We recently decided to enable GC logging for Apache Storm workers on a number of clusters (exact version varies) as a aid to looking into topology-related memory and garbage collection problems. We want to do that for workers, but we also want to avoid two problems we know might happen:
- overwriting of the log file when a worker restarts for any reason
- the logs using too much disk space, leading to disks getting filled (if you keep the cluster running long enough, log files will fill up disk unless managed)
When Java GC logging starts for a process it seems to replace the content of any file that has the same name. This means that unless you are careful, you will lose the GC logging, perhaps when you are most likely to need it.
You can set JVM options for Storm workers via the worker.childopts property in storm.yaml (if you are managing Storm through Apache Ambari, look under Storm service > configs > advanced storm-site > worker.childopts).

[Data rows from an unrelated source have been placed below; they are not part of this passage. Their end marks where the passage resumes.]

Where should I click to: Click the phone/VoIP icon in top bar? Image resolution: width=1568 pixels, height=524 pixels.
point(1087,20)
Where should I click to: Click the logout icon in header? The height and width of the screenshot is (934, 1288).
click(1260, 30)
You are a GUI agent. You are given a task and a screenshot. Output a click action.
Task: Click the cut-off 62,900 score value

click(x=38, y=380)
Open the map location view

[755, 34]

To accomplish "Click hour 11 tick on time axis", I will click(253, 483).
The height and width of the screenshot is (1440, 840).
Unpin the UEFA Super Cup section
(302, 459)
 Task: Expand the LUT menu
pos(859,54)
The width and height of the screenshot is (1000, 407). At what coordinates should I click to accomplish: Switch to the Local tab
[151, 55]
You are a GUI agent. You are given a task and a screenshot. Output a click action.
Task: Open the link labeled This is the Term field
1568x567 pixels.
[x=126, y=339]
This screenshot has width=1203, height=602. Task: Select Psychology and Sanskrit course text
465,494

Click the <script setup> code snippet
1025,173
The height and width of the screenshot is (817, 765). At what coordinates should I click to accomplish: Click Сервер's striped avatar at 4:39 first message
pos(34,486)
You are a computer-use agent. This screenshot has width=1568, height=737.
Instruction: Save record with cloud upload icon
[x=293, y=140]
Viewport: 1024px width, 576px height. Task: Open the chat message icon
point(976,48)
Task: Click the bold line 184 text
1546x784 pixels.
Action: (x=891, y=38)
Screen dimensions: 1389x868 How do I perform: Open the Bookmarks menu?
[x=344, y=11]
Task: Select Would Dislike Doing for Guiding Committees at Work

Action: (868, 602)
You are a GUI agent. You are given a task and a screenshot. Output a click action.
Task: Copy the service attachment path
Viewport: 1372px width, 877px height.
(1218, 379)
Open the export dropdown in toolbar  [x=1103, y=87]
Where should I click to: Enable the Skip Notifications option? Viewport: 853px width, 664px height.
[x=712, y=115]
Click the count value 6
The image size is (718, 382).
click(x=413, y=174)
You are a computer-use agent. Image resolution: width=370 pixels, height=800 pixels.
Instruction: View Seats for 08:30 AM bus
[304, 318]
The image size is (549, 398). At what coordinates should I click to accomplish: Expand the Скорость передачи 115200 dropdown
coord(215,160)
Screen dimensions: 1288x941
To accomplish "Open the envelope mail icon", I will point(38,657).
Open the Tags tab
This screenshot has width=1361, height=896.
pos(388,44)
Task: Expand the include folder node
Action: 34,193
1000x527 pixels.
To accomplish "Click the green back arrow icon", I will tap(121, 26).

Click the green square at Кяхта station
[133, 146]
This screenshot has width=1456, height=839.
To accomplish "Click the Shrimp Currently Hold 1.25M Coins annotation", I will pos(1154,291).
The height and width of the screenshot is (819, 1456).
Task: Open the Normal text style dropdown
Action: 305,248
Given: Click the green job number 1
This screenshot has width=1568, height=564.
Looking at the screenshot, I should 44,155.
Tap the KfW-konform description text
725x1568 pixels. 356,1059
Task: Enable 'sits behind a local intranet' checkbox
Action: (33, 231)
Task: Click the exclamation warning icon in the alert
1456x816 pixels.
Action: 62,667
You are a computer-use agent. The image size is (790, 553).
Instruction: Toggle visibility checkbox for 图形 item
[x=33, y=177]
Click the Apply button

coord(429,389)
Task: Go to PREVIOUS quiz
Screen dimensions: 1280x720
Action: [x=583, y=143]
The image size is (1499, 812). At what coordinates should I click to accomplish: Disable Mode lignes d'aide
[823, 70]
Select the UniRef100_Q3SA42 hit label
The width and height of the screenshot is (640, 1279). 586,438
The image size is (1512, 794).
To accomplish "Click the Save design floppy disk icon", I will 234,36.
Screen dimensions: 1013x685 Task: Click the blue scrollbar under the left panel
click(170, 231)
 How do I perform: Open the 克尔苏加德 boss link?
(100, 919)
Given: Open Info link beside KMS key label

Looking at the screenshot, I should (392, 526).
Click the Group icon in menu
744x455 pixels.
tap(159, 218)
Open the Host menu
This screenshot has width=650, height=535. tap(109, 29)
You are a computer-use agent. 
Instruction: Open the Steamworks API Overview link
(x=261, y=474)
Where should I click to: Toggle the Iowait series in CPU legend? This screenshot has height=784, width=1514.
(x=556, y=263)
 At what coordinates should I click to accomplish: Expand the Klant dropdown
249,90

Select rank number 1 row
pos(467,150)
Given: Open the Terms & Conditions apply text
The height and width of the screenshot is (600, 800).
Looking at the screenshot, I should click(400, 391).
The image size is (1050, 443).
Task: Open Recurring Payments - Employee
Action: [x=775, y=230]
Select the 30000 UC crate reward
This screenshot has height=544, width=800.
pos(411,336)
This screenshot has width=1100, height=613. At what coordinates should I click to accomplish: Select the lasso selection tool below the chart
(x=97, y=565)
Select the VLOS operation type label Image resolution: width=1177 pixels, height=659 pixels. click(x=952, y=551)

You will be adding additional JVM properties to that.
To enable GC logging to a file, you will need to add -verbose:gc -Xloggc:<log-file-location>
.
You need to give the log file name special consideration to prevent overwrites. It seems like you need to have a unique name for every invocation. To achieve this, take advantage of some of special "%" string replacements mentioned in the Storm code documentation. For uniqueness, %WORKER-ID%
is sufficient it is (quite likely) unique for each worker process. You may also want to be able to easily tell what topology the GC log is for. In that case add in %TOPOLOGY-ID%
(you may need to say %ID%
some older versions of Storm); it may be long but will provide the name of the topology.
So far the JVM options are -verbose:gc -Xloggc:/var/log/storm/storm-worker-%TOPOLOGY-ID%-%WORKER-ID%-gc.log
(the -%TOPOLOGY-ID%
is optional, the path should match your Storm logging directory, and you can name the log file differently if you prefer).
Now onto managing use of disk space. I'll be happy if there is a simpler way that what I have.
First, take advantage of Java's built-in GC log file rotation. -XX:+UseGCLogFileRotation -XX:NumberOfGCLogFiles=10 -XX:GCLogFileSize=10M
is an example of enabling this rotation, having up to 10 GC log files from the JVM, each of which is no more than 10MB in size. 10 x 10MB is 100MB max usage. Note that this is per worker instance.
With the GC log file rotation in place with up to 10 files, '.0', '.1', ... '.9' will be added to the file name you gave in Xloggc. .0 will be first and after it reaches .9 it will replace .0 and continue on in a round robin manner. In some versions of Java '.current' will be additionally put on the end of the name of the log file currently being written to.
Due to the unique file naming we apparently have to add to avoid overwrites, this means you can have 100MB per worker process invocation, so this is not a total solution to managing disk space used by storm worker child GC logs. You will end up with a set of up to 10 GC log files for each process -- this can add up. The best solution (under *nix) to that would seem to be to use the logrotate utility
to periodically clean up worker GC logs that have not been modified in the last N days.
Be sure to do the math and make sure you will have enough disk space.
People frequently want more details and context in their GC logs than the default, so consider adding in -XX:+PrintGCDetails -XX:+PrintGCTimeStamps -XX:+PrintGCDateStamps
.
All together, you will be adding something like the following to worker.childopts: -verbose:gc -Xloggc:/var/log/storm/storm-worker-%TOPOLOGY-ID%-%WORKER-ID%-gc.log -XX:+UseGCLogFileRotation -XX:NumberOfGCLogFiles=10 -XX:GCLogFileSize=10M -XX:+PrintGCDetails -XX:+PrintGCTimeStamps -XX:+PrintGCDateStamps
plus configure logrotate.
Finally, I should mention a couple other options for naming log files, though I don't see the advantage, at least for my use case:
- in some versions of Java you can put %t in GC log file naming and Java will replace that with the current timestamp formatted as
<YYYY>-<MM>-<DD>_<HH>-<MM>-<SS>
. You can also out %p to get the current process ID.
- Somebody told me that in some cases you can put backticked expressions such as `date +'%Y%m%d%H%M'` in some combinations of Storm and Java, at least if you use Ambari. He reported that that worked with Storm 0.10.0 and Java 1.7.0_95, but I was unable to get that behavior with storm 0.9.3.2.2.0.0-2041 and java 1.7.0_75.